----- Document text

Re: [PATCH v2] clarify usage expectations for cnt32_to_63()

Andrew Morton <akpm@xxxxxxxxxxxxxxxxxxxx> · Mon, 10 Nov 2008 15:22:21 -0800

On Mon, 10 Nov 2008 18:15:32 -0500 (EST)
Nicolas Pitre <nico@xxxxxxx> wrote:

> On Mon, 10 Nov 2008, Andrew Morton wrote:
> 
> > On Mon, 10 Nov 2008 16:34:54 -0500 (EST)
> > Nicolas Pitre <nico@xxxxxxx> wrote:
> > 
> > > > It is far better to make the management of the state explicit and at
> > > > the control of the caller.  Get the caller to allocate the state and
> > > > pass its address into this function.  Simple, clear, explicit and
> > > > robust.
> > > 
> > > Sigh...  What about this compromize then?
> > > 
> > > diff --git a/include/linux/cnt32_to_63.h b/include/linux/cnt32_to_63.h
> > > index 7605fdd..74ce767 100644
> > > --- a/include/linux/cnt32_to_63.h
> > > +++ b/include/linux/cnt32_to_63.h
> > > @@ -32,8 +32,9 @@ union cnt32_to_63 {
> > >  
> > >  
> > >  /**
> > > - * cnt32_to_63 - Expand a 32-bit counter to a 63-bit counter
> > > + * __cnt32_to_63 - Expand a 32-bit counter to a 63-bit counter
> > >   * @cnt_lo: The low part of the counter
> > > + * @cnt_hi_p: Pointer to storage for the extended part of the counter
> > >   *
> > >   * Many hardware clock counters are only 32 bits wide and therefore have
> > >   * a relatively short period making wrap-arounds rather frequent.  This
> > > @@ -75,16 +76,31 @@ union cnt32_to_63 {
> > >   * clear-bit instruction. Otherwise caller must remember to clear the top
> > >   * bit explicitly.

----------
----- Data segment

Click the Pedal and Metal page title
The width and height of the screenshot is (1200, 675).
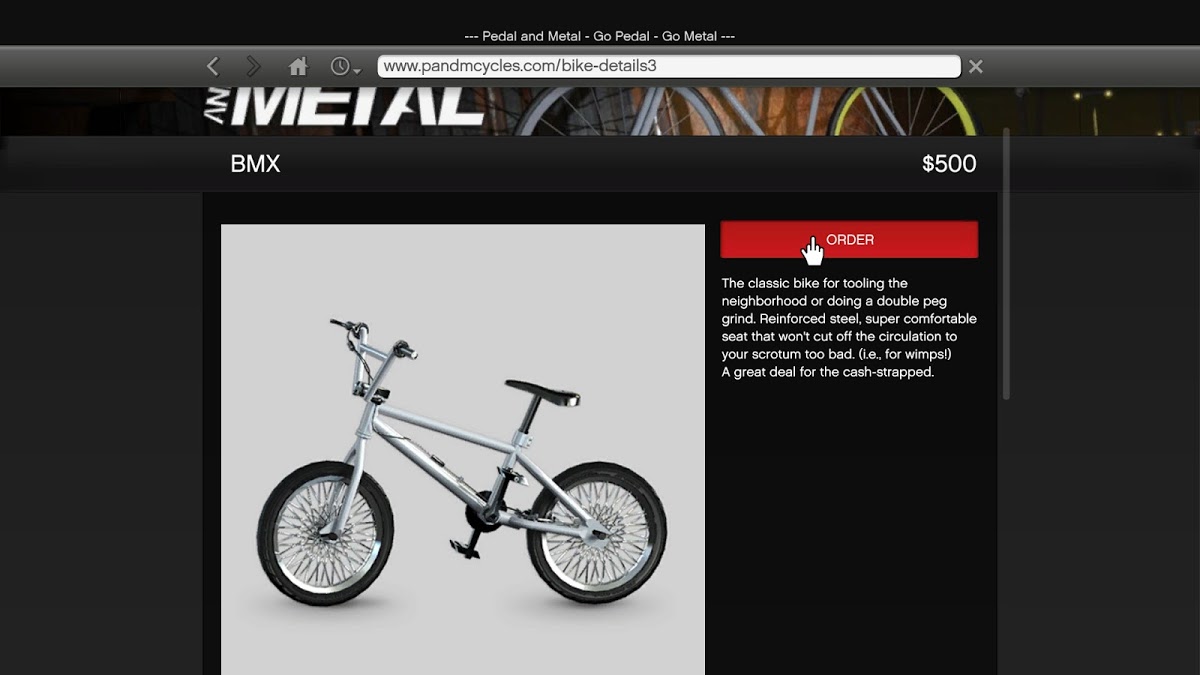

----------

#### The request
Please transcribe the whole cnt32_to_63 patch reply above, character for character.

#### Final answer
Re: [PATCH v2] clarify usage expectations for cnt32_to_63()

Andrew Morton <akpm@xxxxxxxxxxxxxxxxxxxx> · Mon, 10 Nov 2008 15:22:21 -0800

On Mon, 10 Nov 2008 18:15:32 -0500 (EST)
Nicolas Pitre <nico@xxxxxxx> wrote:

> On Mon, 10 Nov 2008, Andrew Morton wrote:
> 
> > On Mon, 10 Nov 2008 16:34:54 -0500 (EST)
> > Nicolas Pitre <nico@xxxxxxx> wrote:
> > 
> > > > It is far better to make the management of the state explicit and at
> > > > the control of the caller.  Get the caller to allocate the state and
> > > > pass its address into this function.  Simple, clear, explicit and
> > > > robust.
> > > 
> > > Sigh...  What about this compromize then?
> > > 
> > > diff --git a/include/linux/cnt32_to_63.h b/include/linux/cnt32_to_63.h
> > > index 7605fdd..74ce767 100644
> > > --- a/include/linux/cnt32_to_63.h
> > > +++ b/include/linux/cnt32_to_63.h
> > > @@ -32,8 +32,9 @@ union cnt32_to_63 {
> > >  
> > >  
> > >  /**
> > > - * cnt32_to_63 - Expand a 32-bit counter to a 63-bit counter
> > > + * __cnt32_to_63 - Expand a 32-bit counter to a 63-bit counter
> > >   * @cnt_lo: The low part of the counter
> > > + * @cnt_hi_p: Pointer to storage for the extended part of the counter
> > >   *
> > >   * Many hardware clock counters are only 32 bits wide and therefore have
> > >   * a relatively short period making wrap-arounds rather frequent.  This
> > > @@ -75,16 +76,31 @@ union cnt32_to_63 {
> > >   * clear-bit instruction. Otherwise caller must remember to clear the top
> > >   * bit explicitly.